◆ Page excerpt:
And the idea that natural forcings are zero in those graphics is just a misread of what you’re looking at. The standard attribution plots explicitly include solar variability, volcanic aerosols, orbital forcing, internal variability. You can run the same models with only those natural terms turned on. That’s a published experiment, not a hidden assumption, and they produce roughly flat or slightly cooling trends over the last century. The fact that the natural only line is near zero isn’t because nature was deleted, it’s because the measured natural forcings over that period are actually small compared to the anthropogenic radiative forcing. That result isn’t assumed, it’s the outcome of plugging in the observed solar output, volcanic activity, and orbital state and letting the equations run.
So how much natural warming does this show?

ipcc_rad_forc_ar5.webp
 
"...In the global climate models (GCMs) most of the warming that has taken place since 1950 is attributed to human activity. Historically, however, there have been large climatic variations.Temperature reconstructions indicate that there is a ‘warming’ trend that seems to have been going on for as long as approximately 400 years. Prior to the last 250 years or so, such a trend could only be due to natural causes..."

◆ Data records:
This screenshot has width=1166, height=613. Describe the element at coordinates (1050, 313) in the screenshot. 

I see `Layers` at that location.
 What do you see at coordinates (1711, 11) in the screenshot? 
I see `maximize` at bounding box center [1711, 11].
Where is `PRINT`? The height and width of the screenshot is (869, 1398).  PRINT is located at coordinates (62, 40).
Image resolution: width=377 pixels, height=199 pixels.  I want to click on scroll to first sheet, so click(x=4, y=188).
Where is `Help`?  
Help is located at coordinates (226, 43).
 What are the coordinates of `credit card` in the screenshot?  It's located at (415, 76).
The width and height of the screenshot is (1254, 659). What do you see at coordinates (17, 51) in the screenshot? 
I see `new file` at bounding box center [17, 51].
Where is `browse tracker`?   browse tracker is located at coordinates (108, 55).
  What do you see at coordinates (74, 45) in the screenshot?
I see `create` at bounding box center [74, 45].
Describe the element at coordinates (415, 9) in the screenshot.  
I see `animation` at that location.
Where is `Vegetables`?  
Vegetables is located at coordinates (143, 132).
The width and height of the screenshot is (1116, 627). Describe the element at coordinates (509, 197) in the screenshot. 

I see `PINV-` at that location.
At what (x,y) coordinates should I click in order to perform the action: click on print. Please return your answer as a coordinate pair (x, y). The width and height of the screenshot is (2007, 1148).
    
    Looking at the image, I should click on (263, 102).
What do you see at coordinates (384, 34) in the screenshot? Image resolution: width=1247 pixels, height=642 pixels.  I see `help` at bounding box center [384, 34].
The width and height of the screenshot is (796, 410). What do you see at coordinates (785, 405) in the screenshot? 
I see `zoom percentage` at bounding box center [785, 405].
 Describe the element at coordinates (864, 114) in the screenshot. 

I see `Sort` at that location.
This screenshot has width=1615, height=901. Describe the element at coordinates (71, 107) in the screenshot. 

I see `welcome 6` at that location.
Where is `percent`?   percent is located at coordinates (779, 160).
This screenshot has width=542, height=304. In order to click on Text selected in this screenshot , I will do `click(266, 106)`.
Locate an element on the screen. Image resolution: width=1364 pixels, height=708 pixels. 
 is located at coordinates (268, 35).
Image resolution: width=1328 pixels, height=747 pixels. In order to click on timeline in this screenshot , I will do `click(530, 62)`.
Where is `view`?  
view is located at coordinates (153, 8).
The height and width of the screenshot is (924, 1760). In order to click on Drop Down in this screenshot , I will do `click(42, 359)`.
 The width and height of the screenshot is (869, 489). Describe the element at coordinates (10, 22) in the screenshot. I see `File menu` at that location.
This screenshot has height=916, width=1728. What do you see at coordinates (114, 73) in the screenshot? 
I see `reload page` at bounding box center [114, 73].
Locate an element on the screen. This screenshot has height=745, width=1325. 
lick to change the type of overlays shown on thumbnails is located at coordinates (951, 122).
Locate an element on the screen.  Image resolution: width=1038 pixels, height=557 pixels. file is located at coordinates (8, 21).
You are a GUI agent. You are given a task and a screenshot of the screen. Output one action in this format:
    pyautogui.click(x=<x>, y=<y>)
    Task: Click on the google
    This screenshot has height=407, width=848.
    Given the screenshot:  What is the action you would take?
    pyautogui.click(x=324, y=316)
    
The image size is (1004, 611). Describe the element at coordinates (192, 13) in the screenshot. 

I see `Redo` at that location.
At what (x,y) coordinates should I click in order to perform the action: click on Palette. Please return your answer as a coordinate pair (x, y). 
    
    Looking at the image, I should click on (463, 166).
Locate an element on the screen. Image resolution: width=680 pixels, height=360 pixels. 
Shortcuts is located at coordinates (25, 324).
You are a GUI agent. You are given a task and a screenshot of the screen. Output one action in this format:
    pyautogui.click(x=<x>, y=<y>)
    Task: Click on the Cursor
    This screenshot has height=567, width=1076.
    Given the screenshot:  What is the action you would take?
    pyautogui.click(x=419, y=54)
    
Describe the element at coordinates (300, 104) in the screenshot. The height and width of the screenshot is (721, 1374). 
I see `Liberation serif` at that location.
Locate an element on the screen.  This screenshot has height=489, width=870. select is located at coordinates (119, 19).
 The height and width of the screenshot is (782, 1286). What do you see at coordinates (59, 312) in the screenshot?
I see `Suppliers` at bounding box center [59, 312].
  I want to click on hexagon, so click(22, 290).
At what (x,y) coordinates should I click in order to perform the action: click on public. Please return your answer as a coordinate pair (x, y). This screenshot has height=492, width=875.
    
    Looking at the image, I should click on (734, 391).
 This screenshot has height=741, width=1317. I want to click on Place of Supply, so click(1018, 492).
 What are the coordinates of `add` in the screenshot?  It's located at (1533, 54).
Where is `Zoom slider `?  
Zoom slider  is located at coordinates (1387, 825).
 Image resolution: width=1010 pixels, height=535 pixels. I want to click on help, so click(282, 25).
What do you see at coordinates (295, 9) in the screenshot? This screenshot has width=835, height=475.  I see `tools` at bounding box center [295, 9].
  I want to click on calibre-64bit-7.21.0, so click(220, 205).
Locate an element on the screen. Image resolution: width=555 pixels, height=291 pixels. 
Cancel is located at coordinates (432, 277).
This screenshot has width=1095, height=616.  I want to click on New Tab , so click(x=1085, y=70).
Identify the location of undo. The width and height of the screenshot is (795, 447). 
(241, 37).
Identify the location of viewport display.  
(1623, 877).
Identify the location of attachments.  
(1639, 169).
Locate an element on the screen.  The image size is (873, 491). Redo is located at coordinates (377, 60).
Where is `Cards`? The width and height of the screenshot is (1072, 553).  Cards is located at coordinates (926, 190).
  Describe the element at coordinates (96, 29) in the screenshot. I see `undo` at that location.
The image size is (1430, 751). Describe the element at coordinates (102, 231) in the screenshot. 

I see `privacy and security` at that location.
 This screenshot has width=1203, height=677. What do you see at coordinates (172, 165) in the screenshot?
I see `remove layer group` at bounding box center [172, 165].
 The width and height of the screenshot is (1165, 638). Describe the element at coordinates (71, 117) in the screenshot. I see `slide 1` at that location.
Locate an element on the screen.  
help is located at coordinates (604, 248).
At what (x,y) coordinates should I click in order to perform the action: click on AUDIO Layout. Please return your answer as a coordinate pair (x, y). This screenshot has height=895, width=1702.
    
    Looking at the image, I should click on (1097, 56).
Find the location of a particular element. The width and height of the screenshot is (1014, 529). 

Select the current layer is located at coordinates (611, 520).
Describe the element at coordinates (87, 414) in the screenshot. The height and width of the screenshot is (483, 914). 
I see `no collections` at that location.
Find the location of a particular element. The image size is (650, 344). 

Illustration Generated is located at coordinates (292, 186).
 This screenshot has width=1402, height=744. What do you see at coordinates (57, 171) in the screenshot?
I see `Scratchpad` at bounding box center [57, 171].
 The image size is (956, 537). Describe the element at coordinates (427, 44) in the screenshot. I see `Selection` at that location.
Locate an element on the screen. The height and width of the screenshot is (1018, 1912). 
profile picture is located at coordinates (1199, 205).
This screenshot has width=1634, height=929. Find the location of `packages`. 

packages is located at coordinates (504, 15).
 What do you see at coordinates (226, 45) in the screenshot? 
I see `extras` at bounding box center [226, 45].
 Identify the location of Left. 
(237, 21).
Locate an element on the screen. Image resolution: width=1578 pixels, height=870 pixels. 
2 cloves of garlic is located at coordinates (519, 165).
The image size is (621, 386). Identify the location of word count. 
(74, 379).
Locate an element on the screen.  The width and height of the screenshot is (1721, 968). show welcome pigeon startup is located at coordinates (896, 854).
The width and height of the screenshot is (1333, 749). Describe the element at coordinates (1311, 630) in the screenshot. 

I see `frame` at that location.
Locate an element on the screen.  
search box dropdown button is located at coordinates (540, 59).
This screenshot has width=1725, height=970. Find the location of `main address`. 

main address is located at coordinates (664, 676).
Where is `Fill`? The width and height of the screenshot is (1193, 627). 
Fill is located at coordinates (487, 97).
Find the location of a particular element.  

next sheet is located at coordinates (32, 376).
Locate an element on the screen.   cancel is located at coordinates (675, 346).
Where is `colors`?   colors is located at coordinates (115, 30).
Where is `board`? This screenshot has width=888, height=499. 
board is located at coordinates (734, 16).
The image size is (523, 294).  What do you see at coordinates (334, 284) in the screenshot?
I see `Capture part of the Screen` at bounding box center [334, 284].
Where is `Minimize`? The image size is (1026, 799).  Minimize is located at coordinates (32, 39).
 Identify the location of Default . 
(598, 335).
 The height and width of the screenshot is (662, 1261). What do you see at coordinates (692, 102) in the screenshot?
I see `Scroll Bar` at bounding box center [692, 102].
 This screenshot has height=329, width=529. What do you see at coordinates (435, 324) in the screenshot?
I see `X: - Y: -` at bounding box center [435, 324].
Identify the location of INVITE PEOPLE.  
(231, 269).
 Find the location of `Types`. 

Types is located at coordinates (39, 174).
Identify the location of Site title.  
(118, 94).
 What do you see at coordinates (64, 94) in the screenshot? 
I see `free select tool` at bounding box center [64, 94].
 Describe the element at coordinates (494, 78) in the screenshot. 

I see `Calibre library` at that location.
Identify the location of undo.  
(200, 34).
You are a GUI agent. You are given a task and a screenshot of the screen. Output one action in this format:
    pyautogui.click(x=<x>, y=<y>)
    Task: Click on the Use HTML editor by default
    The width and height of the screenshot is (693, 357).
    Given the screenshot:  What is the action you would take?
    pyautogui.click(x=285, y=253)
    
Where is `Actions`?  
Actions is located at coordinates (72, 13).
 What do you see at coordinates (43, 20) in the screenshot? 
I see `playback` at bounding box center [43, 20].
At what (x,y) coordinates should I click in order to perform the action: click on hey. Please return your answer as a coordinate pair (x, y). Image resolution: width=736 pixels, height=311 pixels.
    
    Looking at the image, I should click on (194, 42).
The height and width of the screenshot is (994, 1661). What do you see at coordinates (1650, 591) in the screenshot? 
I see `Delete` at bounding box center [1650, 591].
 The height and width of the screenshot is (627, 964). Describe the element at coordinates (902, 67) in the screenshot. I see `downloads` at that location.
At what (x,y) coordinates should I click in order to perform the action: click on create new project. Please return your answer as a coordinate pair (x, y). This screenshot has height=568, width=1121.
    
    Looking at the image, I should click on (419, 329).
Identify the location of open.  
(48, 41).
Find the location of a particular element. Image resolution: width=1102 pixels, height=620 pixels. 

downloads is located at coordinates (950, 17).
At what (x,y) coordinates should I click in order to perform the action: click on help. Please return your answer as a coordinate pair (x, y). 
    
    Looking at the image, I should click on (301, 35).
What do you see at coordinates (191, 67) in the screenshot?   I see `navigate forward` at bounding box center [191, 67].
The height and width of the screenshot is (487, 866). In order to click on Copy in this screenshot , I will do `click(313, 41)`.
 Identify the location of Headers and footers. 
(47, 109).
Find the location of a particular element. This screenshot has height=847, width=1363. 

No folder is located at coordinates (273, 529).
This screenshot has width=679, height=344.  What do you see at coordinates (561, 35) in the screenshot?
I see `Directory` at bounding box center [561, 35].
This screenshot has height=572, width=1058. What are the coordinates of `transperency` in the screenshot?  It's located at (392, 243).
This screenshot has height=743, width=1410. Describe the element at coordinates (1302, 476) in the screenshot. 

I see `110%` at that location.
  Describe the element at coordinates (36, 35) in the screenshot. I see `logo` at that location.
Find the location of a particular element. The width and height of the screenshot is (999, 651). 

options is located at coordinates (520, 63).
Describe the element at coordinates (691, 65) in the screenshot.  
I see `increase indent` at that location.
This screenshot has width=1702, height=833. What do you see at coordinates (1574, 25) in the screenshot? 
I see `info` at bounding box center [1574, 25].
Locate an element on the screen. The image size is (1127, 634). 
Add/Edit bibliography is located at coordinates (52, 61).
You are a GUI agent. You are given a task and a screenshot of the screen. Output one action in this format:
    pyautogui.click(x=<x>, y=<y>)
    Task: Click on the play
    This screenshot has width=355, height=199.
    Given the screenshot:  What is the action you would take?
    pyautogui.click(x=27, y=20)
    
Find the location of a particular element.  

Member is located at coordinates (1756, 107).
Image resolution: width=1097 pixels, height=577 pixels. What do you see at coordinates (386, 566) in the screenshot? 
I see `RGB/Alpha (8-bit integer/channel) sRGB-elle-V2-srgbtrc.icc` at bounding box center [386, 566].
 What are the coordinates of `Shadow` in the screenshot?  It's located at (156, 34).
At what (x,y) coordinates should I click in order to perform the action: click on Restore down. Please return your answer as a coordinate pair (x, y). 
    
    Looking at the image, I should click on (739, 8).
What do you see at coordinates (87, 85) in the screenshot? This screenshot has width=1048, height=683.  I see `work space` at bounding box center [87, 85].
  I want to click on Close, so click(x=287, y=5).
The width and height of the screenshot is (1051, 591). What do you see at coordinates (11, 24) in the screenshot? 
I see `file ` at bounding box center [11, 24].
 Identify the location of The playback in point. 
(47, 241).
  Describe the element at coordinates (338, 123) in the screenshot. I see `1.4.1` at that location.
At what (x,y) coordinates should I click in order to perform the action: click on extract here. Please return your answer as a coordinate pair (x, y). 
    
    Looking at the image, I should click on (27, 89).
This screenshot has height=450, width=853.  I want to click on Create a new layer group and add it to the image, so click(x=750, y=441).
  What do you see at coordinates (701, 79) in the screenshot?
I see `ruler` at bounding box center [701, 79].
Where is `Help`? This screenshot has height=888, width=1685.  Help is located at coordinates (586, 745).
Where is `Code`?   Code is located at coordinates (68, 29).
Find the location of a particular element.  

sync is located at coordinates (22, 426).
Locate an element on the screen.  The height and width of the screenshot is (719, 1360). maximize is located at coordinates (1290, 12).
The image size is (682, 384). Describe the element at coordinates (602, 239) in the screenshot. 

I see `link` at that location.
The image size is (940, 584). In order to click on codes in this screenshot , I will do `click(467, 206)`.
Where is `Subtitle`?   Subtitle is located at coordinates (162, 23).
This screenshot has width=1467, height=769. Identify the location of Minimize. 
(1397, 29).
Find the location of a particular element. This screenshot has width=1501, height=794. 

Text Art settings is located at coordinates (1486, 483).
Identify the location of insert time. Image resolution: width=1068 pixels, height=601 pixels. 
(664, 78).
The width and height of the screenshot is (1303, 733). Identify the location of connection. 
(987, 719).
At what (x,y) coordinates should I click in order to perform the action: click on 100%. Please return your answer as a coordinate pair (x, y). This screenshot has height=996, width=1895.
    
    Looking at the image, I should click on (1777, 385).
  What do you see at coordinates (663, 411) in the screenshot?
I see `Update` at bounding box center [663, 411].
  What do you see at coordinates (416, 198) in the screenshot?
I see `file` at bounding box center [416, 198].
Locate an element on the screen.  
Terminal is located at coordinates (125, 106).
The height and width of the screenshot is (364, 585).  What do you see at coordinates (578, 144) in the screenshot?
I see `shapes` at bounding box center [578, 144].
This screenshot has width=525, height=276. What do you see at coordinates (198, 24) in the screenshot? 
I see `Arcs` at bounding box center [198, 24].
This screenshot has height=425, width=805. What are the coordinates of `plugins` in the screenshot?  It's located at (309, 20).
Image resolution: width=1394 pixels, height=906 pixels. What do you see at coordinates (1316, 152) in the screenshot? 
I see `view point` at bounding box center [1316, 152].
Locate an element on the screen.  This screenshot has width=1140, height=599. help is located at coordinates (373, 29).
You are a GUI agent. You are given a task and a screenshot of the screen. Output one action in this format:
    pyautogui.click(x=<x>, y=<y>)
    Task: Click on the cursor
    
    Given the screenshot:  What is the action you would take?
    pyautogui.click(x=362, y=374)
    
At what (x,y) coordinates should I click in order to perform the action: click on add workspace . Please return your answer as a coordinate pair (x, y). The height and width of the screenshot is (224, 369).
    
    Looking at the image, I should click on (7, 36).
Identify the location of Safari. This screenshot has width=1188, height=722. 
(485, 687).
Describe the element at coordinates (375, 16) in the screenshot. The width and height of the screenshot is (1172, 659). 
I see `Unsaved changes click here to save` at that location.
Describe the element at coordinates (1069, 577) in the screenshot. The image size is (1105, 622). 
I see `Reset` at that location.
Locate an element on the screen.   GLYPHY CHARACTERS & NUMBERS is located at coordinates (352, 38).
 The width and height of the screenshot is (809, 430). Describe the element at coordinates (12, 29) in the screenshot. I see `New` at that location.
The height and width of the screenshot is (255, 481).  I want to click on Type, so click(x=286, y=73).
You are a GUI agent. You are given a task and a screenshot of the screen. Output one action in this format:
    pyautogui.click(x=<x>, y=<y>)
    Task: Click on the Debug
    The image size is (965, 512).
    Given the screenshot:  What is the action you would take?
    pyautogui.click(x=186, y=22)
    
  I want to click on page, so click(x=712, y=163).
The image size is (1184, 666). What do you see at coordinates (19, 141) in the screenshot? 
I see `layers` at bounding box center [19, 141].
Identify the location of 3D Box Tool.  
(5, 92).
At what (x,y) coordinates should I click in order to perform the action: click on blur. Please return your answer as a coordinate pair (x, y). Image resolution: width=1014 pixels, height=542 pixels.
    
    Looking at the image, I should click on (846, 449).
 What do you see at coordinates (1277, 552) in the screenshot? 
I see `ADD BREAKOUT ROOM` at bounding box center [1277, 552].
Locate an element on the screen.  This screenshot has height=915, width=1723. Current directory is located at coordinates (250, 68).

◆ What you will do: Reproduce the passage on natural and human climate forcings above, word for word, from start to finish.

◆ Answer box:
And the idea that natural forcings are zero in those graphics is just a misread of what you’re looking at. The standard attribution plots explicitly include solar variability, volcanic aerosols, orbital forcing, internal variability. You can run the same models with only those natural terms turned on. That’s a published experiment, not a hidden assumption, and they produce roughly flat or slightly cooling trends over the last century. The fact that the natural only line is near zero isn’t because nature was deleted, it’s because the measured natural forcings over that period are actually small compared to the anthropogenic radiative forcing. That result isn’t assumed, it’s the outcome of plugging in the observed solar output, volcanic activity, and orbital state and letting the equations run.
So how much natural warming does this show?

ipcc_rad_forc_ar5.webp
 
"...In the global climate models (GCMs) most of the warming that has taken place since 1950 is attributed to human activity. Historically, however, there have been large climatic variations.Temperature reconstructions indicate that there is a ‘warming’ trend that seems to have been going on for as long as approximately 400 years. Prior to the last 250 years or so, such a trend could only be due to natural causes..."